By: Molly Gase
“The more you read, the more things you will know. The more that you learn, the more places you’ll go.”
Dr. Suess expressed frequently in his books that the path to bettering one’s place in life is through education, particularly through reading. However, the question is no longer where we will go through the reading of books, but instead where the physical books are going.
In a society that prides itself on advancements in technology, where does the traditional print book fit into the picture?
The University of Akron’s campus in recent times has shown a decrease in the carrying of physical books and an increase in the e-book. Instead of bags full of textbooks, students carry iPads, Kindles or lap-top computers. To read, one must now have a fully charged battery or a nearby power outlet.
The University of Akron’s campus bookstore is one place where the division between the physical book and the digital book can be seen. In a conversation with the main campus bookstore, Barnes and Noble, at the beginning of the fall semester, the concept of the Nook Book as a popular option for students was discussed.

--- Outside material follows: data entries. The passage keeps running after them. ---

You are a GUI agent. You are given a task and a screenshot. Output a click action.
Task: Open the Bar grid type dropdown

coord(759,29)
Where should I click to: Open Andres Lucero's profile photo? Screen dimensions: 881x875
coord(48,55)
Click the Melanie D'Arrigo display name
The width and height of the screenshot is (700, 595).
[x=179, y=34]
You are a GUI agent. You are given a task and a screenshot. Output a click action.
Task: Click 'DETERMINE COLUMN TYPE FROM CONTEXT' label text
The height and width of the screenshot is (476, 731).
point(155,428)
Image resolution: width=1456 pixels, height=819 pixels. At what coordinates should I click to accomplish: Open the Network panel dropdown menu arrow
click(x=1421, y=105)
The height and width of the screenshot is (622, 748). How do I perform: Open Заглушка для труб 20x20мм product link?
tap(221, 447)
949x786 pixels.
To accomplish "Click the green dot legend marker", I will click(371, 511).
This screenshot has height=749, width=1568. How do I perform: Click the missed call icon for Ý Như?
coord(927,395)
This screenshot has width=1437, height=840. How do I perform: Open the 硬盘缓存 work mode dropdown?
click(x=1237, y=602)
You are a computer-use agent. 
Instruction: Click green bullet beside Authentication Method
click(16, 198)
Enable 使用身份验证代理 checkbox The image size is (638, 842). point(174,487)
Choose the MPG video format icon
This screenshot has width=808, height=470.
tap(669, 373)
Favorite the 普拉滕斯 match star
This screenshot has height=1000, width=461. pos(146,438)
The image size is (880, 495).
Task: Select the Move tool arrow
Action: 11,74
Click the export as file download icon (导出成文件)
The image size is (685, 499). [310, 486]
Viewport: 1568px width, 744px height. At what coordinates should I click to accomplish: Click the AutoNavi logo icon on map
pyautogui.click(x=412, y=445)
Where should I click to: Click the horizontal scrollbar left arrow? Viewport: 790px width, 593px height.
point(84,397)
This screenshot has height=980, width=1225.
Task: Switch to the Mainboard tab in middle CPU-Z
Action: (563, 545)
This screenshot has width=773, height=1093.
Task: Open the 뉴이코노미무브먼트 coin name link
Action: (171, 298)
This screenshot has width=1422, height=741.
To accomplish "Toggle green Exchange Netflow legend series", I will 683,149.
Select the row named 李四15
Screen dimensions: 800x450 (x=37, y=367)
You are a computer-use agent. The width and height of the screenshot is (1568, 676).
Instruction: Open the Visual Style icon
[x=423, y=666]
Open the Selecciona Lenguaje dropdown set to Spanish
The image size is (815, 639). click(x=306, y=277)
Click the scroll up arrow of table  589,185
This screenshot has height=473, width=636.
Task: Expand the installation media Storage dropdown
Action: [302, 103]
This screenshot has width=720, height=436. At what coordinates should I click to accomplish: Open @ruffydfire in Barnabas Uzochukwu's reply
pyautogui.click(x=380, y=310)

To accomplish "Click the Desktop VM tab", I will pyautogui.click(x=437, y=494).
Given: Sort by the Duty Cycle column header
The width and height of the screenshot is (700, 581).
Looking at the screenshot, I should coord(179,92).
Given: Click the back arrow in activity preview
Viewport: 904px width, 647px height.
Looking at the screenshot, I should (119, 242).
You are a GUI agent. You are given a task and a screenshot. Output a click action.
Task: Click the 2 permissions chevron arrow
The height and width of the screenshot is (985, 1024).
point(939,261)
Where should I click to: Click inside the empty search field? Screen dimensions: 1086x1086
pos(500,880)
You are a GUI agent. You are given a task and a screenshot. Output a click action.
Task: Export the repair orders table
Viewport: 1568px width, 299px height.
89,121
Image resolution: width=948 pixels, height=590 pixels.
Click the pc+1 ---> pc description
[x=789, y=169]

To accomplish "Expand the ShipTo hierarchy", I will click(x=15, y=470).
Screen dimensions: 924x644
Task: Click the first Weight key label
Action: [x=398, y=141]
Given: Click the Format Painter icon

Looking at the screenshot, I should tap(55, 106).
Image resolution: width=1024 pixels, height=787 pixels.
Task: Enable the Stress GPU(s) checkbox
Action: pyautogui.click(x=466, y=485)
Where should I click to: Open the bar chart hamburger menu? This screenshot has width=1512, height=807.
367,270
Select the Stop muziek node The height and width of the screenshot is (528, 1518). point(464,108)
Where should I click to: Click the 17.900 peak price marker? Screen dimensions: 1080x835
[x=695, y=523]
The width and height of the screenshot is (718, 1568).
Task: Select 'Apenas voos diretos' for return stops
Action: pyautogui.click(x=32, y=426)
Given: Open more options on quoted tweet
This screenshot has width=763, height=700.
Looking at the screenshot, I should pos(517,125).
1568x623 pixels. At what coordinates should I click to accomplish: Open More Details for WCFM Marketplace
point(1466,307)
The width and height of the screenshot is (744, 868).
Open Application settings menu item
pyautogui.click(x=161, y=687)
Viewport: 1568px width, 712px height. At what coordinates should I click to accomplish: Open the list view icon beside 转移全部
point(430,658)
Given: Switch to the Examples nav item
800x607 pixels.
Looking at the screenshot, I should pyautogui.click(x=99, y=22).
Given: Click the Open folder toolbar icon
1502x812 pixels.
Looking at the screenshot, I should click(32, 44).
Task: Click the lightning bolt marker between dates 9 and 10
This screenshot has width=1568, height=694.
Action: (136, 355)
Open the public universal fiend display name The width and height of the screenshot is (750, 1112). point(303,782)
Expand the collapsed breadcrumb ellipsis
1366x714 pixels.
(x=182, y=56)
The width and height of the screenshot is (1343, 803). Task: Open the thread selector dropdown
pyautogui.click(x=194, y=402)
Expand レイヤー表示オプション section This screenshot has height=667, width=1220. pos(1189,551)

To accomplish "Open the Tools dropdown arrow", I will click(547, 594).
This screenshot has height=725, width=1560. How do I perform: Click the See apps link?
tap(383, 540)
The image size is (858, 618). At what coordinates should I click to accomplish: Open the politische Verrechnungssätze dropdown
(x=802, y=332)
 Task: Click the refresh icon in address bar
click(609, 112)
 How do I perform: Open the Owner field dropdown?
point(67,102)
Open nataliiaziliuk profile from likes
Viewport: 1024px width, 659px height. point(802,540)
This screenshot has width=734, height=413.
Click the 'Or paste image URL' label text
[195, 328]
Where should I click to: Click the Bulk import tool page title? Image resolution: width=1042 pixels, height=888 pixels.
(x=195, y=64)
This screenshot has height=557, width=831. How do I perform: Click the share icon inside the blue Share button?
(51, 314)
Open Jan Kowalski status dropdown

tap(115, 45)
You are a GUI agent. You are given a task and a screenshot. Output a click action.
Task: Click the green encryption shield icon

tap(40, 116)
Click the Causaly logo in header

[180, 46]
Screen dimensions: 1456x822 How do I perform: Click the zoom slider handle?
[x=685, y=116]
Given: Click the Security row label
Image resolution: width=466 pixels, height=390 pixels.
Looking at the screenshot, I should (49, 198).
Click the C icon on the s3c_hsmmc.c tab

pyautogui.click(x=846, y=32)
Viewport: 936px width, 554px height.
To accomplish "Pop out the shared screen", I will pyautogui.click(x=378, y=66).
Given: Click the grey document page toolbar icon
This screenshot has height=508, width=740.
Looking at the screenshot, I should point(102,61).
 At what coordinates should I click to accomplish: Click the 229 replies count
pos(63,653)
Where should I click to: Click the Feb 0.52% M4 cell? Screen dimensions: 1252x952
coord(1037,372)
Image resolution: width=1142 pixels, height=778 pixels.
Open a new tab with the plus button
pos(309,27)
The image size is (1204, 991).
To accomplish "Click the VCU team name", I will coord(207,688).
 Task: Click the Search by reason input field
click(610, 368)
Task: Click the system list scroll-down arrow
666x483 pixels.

As a part of the Barnes and Noble chain, the campus bookstore is affiliated with the Nook e-reader. The Nook is a tablet reader that allows students to read their texts on the screen instead of having to purchase a traditional textbook.
A main advantage connected to the e-book is cost. The bookstore made a point in emphasizing the difference in price between the e-book and print version. However, are the cheaper prices and decreased hassle of hauling around physical books enough to alter the buying habits of students at UA?
Senior Stacy Combest, an Art History major, spoke about her feelings on the e-book option as a positive.
“E-books are so convenient, not to mention cheaper,” Combest said. “I have saved over $300 by either renting or purchasing my textbooks this way.” Combest continued to speak about how the overwhelming prices of textbooks are decreased through this alternative option.
The convenience factor of e-books is another major selling point for students. Combest spoke of how the option of the e-book for her classes is making her semester a little simpler.
“I own a Kindle and also have my books on my computer,” Combest said. “Since I tend to read more than two books at a time, no matter where I am I can pull out my books and read.”
The sense of multi-tasking is enhanced by the increased mobility of the tablet or portable computer.
Some students at UA, however, still hold a preference for the more traditional form of studying. UA student Katherine Fike is a fan of holding her actual textbooks.
“I prefer my textbooks because they don’t make my eyes hurt and I can easily turn a page to look back and review something,” Fike said. She also stated that the hard copy of the text makes her study harder and focus on the task at hand.
Apart from the practical reasons for students either liking or disliking the e-book option, there is still a sense of nostalgia expressed by students for physical books. Both Combest and Fike expressed their love for having a physical text, even though they differed in opinion over the value of using e-books.